The new collection from Maryland-based songwriter David Arn entitled Watershed continues and builds on the same mix of folk and electric Americana that we’ve heard from Arn’s preceding efforts. His arrangements for the songs are much more nuanced than you might appreciate on an initial listen and it is well worth your time to revisit the album more than once before arriving at a final judgment. It is full of surprises despite seeming plaintive and simple on first pass.
“Blood and Bone” is an excellent song for introducing Arn to newcomers. Keen listeners will hear several nods scattered throughout the lyric and later songs as well touching on religious imagery. Rest assured, however, that this isn’t that sort of album. Arn draws from a deep reservoir of imagery and conversational poetry for his songs and anything you hear in his words has a definite function; it isn’t there to simply sound pretty. The delicate full-band touch that the song receives is another high point of this performance.

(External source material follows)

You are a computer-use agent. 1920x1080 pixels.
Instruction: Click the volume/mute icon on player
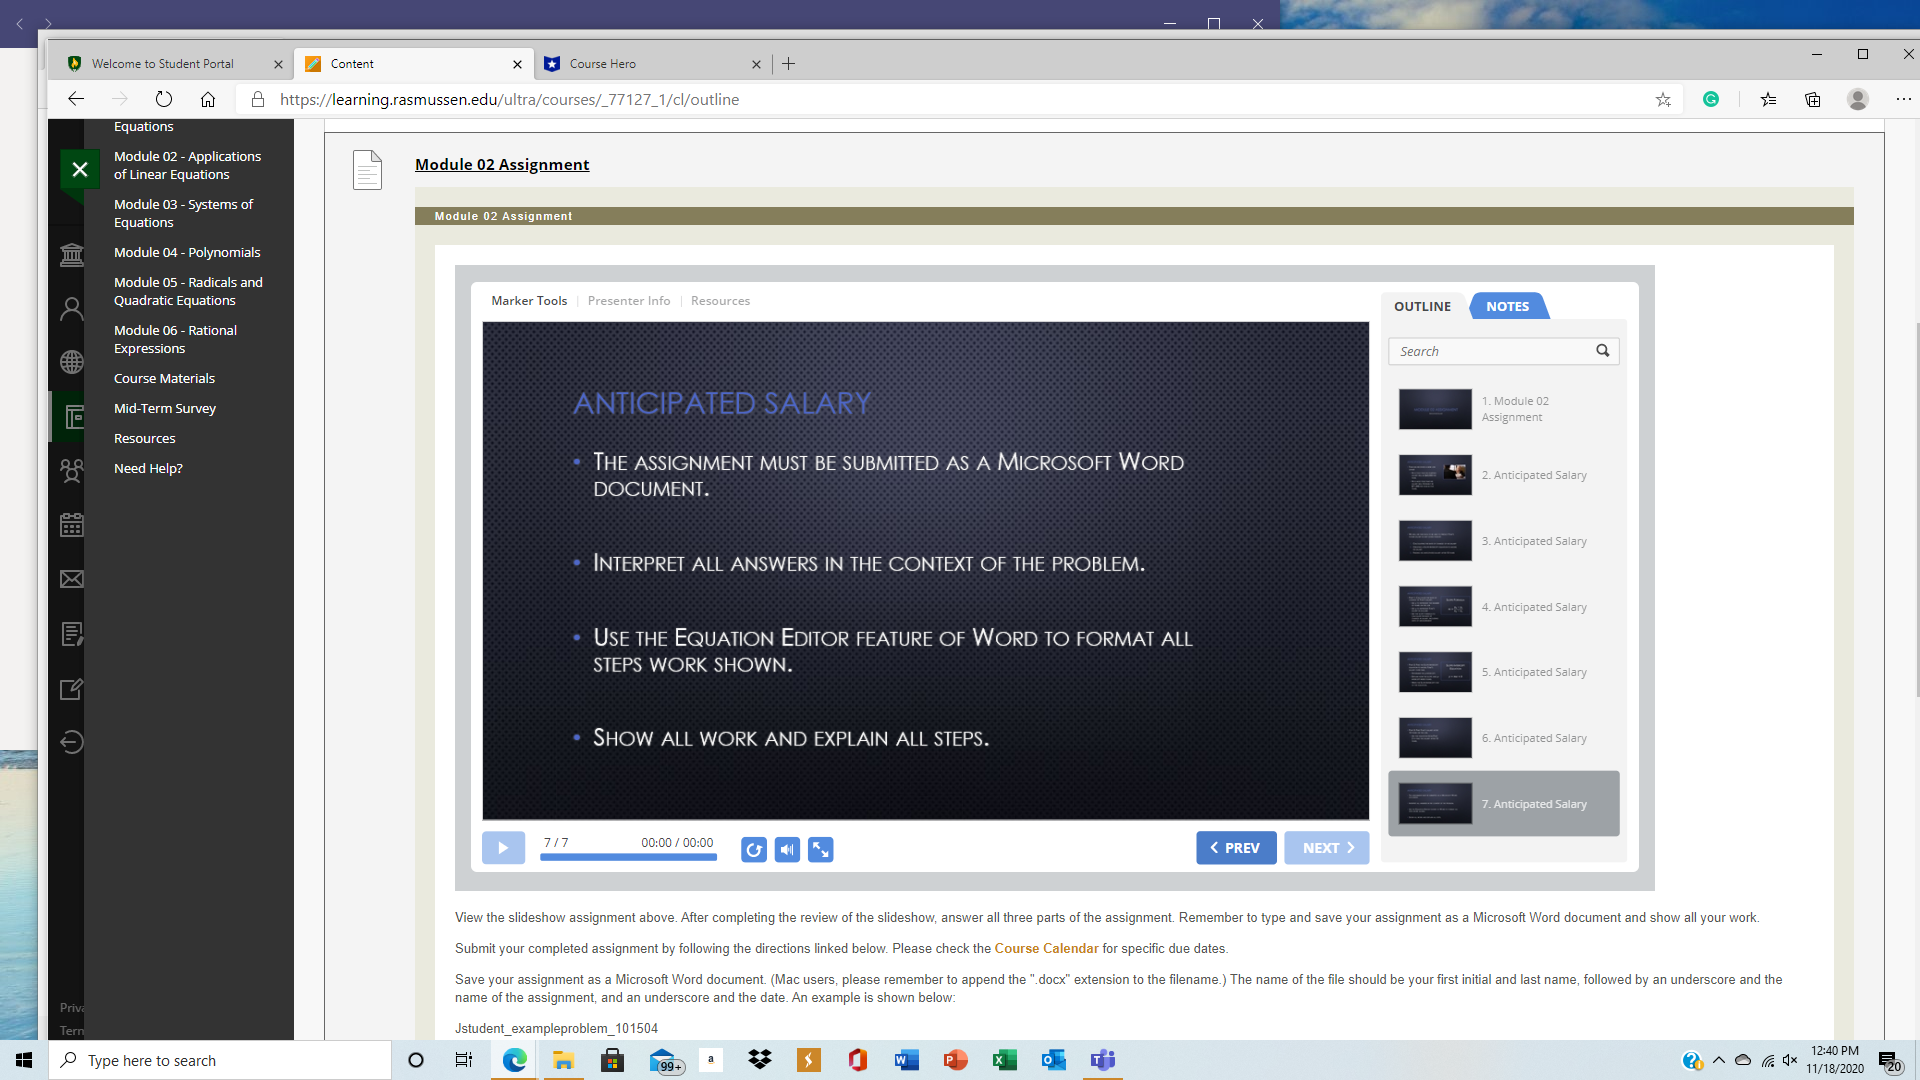coord(786,848)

“Watershed” doesn’t have pedal steel guitar, but it’s steeped in country music and Arn’s grizzled voice is a perfect vehicle for conveying the lyrics. His compact lines breathe and sound much more expansive thanks to Arn’s surprisingly elastic voice; attentive listeners will note how much he shifts gears over the course of the album while also remaining recognizable. Opting for a full band performance here instead of taking the song in an exclusively acoustic direction is a shrewd course to take.
“The Only Truth I Know” showcases his considerable observational powers as a writer as well as his ability to tie everything up into a neat little bow. Arn’s almost crystalline guitar playing, full of its own hushed reverence that we hear in the vocal as well, contrast nicely with his singing and exudes warmth. It is easy for us to lose sight of Arn’s instrumental talents in light of his exceptional poetic skills, but pay attention for even a song or two to his playing and you’ll hear what I do.
“Thought by Now” and “We Seemed a Good Idea” are essentially cut from the same cloth. Arn has a predilection for seizing upon familiar turns of phrase and building surprising songs around them that listeners will “recognize”… until they don’t. He has an unique style for exploring relationships in song, akin to a short story writer more so than a songwriter, but it works exceptionally well in these songs.
“Remember the Ring” closes the release with one of its most melodically memorable songs. The guitar playing offers everything you’d want for a final curtain, particularly on an album such as this, and doesn’t feel forced at all. Everything about Watershed feels natural and it also strikes me the way a slim but outstanding poetry collection might, with the added bonus that David Arn has set his writing to music. It’s a collection well worth seeking out today and, like me, you’ll find it’s set to be a personal staple for some time.